%%

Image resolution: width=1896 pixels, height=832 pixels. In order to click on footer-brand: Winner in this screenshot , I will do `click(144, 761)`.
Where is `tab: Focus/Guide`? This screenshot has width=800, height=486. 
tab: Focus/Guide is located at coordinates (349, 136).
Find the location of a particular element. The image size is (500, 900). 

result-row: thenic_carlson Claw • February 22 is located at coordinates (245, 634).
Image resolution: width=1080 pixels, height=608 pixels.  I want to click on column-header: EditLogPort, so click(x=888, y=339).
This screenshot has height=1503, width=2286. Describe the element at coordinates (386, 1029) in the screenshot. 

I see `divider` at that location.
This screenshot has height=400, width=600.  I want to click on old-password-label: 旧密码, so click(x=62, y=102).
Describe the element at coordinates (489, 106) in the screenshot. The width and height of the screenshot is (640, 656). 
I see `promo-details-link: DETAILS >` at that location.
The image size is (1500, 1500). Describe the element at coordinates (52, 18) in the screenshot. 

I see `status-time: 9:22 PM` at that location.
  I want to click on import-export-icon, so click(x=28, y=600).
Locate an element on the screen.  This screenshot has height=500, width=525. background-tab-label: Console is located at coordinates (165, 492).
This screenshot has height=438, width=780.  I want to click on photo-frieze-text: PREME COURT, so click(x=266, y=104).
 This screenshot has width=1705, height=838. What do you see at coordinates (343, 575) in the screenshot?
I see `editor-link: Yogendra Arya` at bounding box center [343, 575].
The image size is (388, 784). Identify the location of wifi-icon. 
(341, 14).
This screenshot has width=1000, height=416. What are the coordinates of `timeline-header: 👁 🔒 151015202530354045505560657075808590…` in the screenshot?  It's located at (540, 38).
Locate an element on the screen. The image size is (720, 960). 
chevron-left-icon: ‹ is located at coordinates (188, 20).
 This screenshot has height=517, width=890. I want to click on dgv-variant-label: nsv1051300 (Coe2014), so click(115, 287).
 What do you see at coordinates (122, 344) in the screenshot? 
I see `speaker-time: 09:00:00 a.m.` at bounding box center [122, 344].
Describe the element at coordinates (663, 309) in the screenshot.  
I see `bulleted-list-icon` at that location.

%%

* AIM OF THE TASK: Pull out every row that contains the string "What", and copy each one in full. Case counts.

* REPLY TO THE TASK:
 This screenshot has width=1705, height=838. What do you see at coordinates (343, 575) in the screenshot?
This screenshot has width=1000, height=416. What are the coordinates of `timeline-header: 👁 🔒 151015202530354045505560657075808590…` in the screenshot?  It's located at (540, 38).
 What do you see at coordinates (122, 344) in the screenshot? 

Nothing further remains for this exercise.